Note: Decisions of a three-justice panel are not to be considered as precedent before any tribunal.
ENTRY ORDER
SUPREME COURT DOCKET NO. 2013-129
OCTOBER TERM, 2013
State of Vermont } APPEALED FROM:
}
} Superior Court, Chittenden Unit,
v. } Criminal Division
}
}
Jack Wallace } DOCKET NOS. 4485-11-12 Cncr &
517-11-12 Cncs
Trial Judge: Michael S. Kupersmith
In the above-entitled cause, the Clerk will enter:
Defendant appeals from a decision of the superior court, criminal division, denying his
motion to suppress in connection with a charge of driving under the influence of intoxicating
liquor (DUI) and the civil suspension of his driver’s license. We affirm.
On October 23, 2012, defendant was arrested for DUI, in violation of 23 V.S.A.

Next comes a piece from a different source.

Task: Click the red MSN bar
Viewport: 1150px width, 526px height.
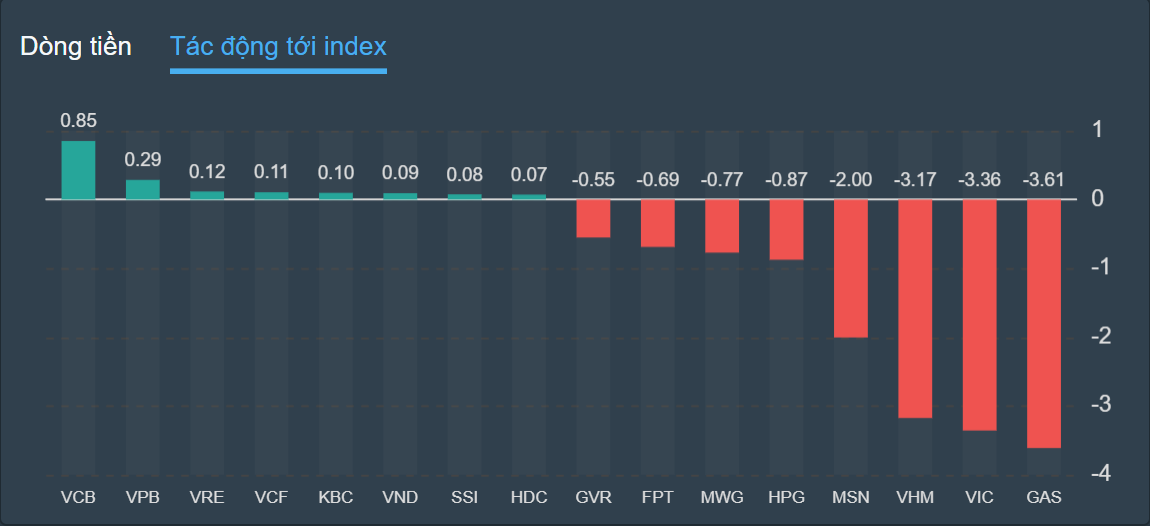Action: click(x=851, y=268)
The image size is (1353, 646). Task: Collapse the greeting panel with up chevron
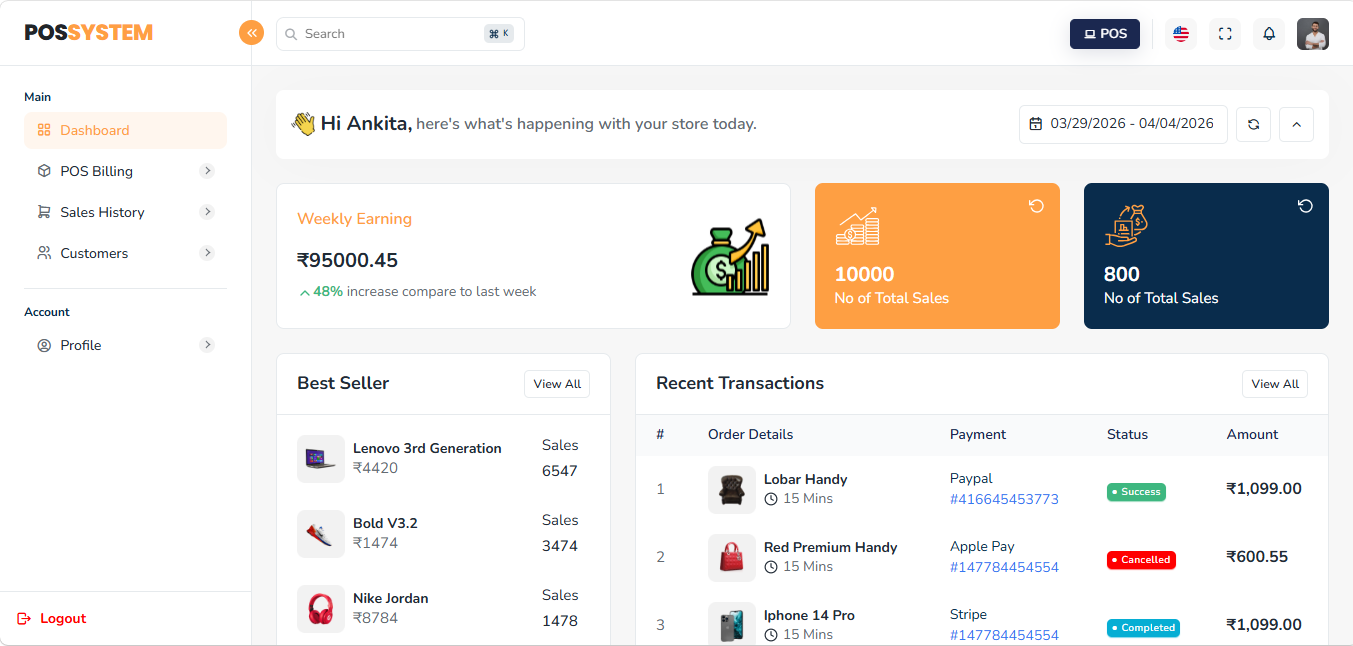coord(1296,125)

§ 1201(a)(1). Before his civil suspension hearing, he filed two motions to suppress for purposes
of both the civil suspension and criminal proceedings. The motions challenged the legality of the
stop and the admissibility of the breath test on grounds that the arresting officer did not allow
him to contact a public defender within the thirty-minute period set by statute. The superior
court held a hearing and then issued a decision denying the motions. On March 13, 2013, after
the court issued its decision, defendant entered into a conditional plea on the criminal charge,
reserving his right to appeal the denial of his motions to suppress. On the same day, he filed a
joint notice of appeal from the civil suspension and the criminal conviction.

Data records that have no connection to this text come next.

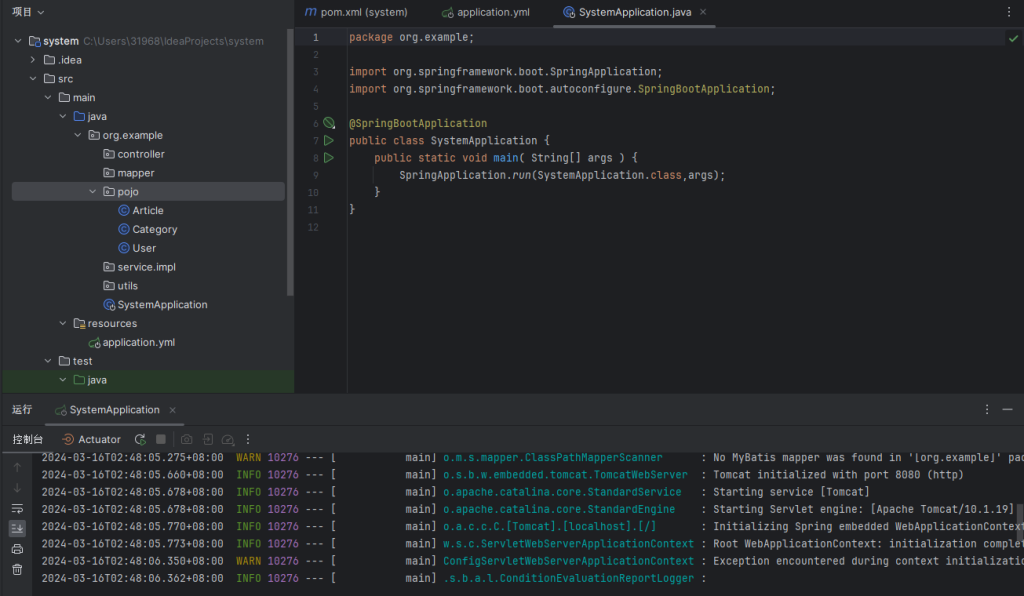Open the run toolbar more options menu

249,439
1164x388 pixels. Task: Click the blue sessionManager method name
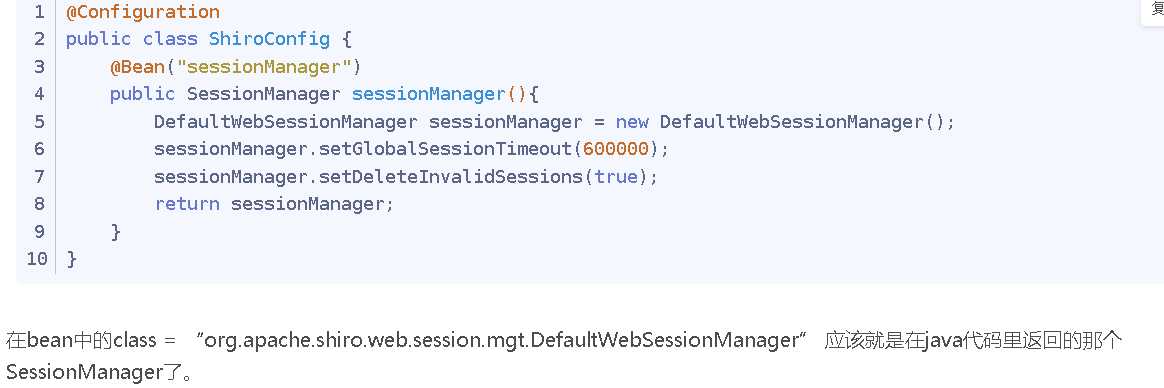(428, 94)
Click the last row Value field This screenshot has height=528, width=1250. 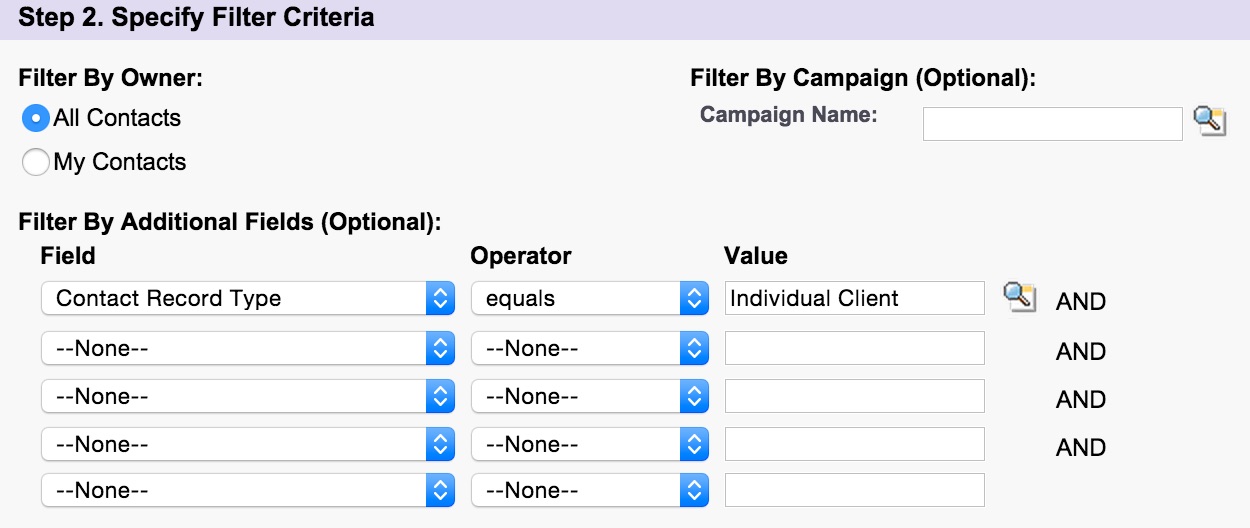coord(855,490)
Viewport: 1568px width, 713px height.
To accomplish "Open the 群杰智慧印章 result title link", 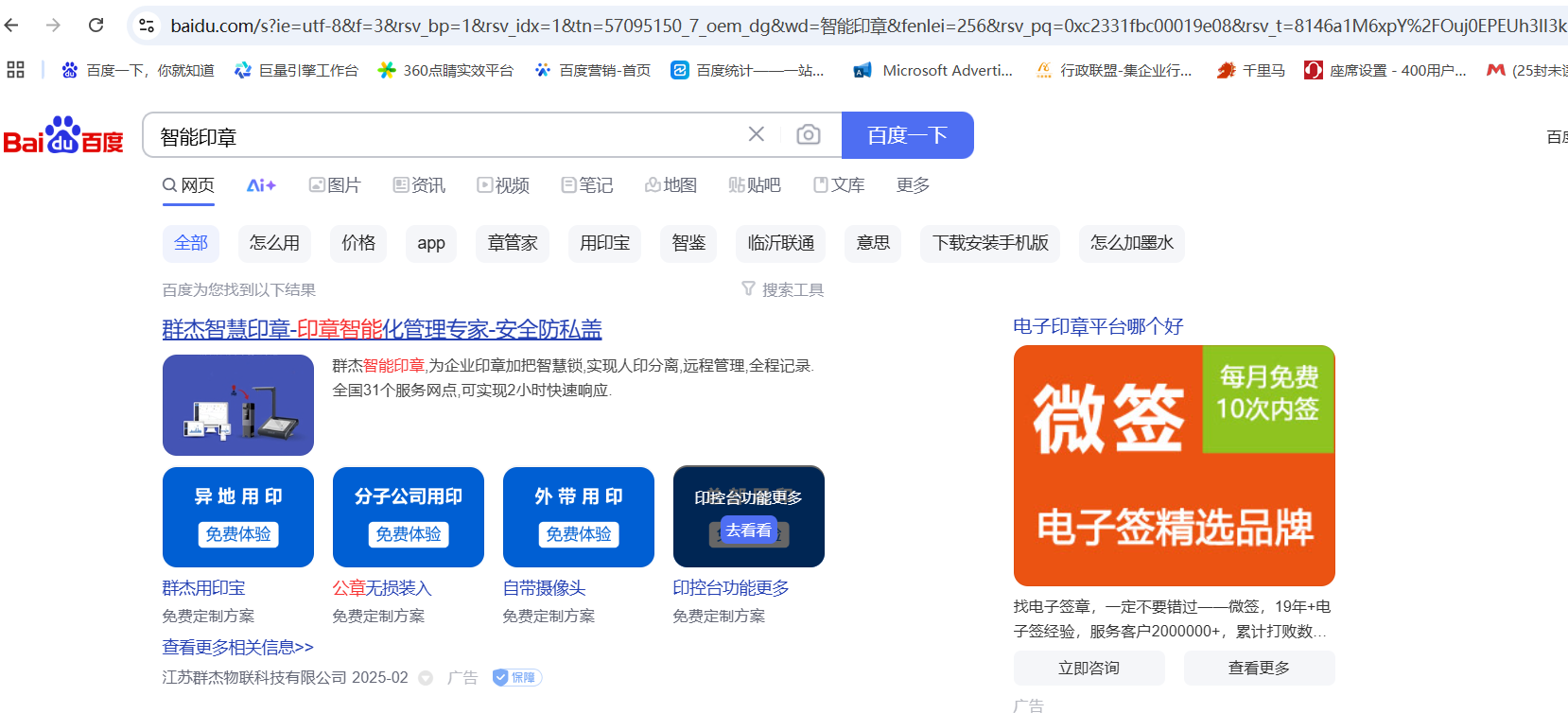I will tap(381, 329).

On appeal, defendant first argues that the arresting officer refused to allow him to call a
public defender before the expiration of the thirty-minute period established in 23 V.S.A.
§ 1202(c), thereby rendering his breath test involuntary and inadmissible. We find no merit to
this argument. As provided in § 1202(c), a person who is asked to take an evidentiary breath test
has a right to consult with an attorney; however, the person must decide whether to submit to the
test “within a reasonable time and no later than 30 minutes from the time of the initial attempt to
contact the attorney” and must make that decision “at the expiration of the 30 minutes regardless
of whether a consultation took place.” Thus, as we stated in State v. Macie, 146 Vt. 28, 31
(1985), “the statutory thirty minutes is the maximum ‘reasonable time,’ not a minimum, in which
to refuse the breath test.”
Here, the arresting officer advised defendant that he had a right to contact either a private
attorney or a public defender to consult on whether to take an evidentiary breath test. Defendant
elected to call his private attorney, and at that point, 12:39 a.m., the officer informed him that the
thirty-minute period had started. Defendant left a voicemail with his attorney at 12:41. At
12:46, the officer informed defendant that he could talk to a public defender for legal advice
without having to use that attorney later. Defendant responded that he would give his attorney a
couple more minutes to call him back. At 12:53, the officer informed defendant that he had
fifteen minutes left to decide whether to take the breath test, at which point he would have to
make a decision. The officer later informed defendant at 1:00 that he had nine minutes left, and
at 1:08 that he had one minute left. With less than one minute left, defendant asked whether the
choice was to call someone provided by the officer. The officer responded that he would have to
decide whether to take the test. Defendant asked what the other options were, and the officer
stated that there were no other options—it would be simply a yes or no. At 1:09, defendant
elected to submit to the test.
These facts demonstrate that defendant was given a reasonable amount of time to consult
with an attorney, but ultimately was unable to do so because of his decision to wait to talk to his
own attorney until it was too late to consult with a public defender. See State v. West, 151 Vt.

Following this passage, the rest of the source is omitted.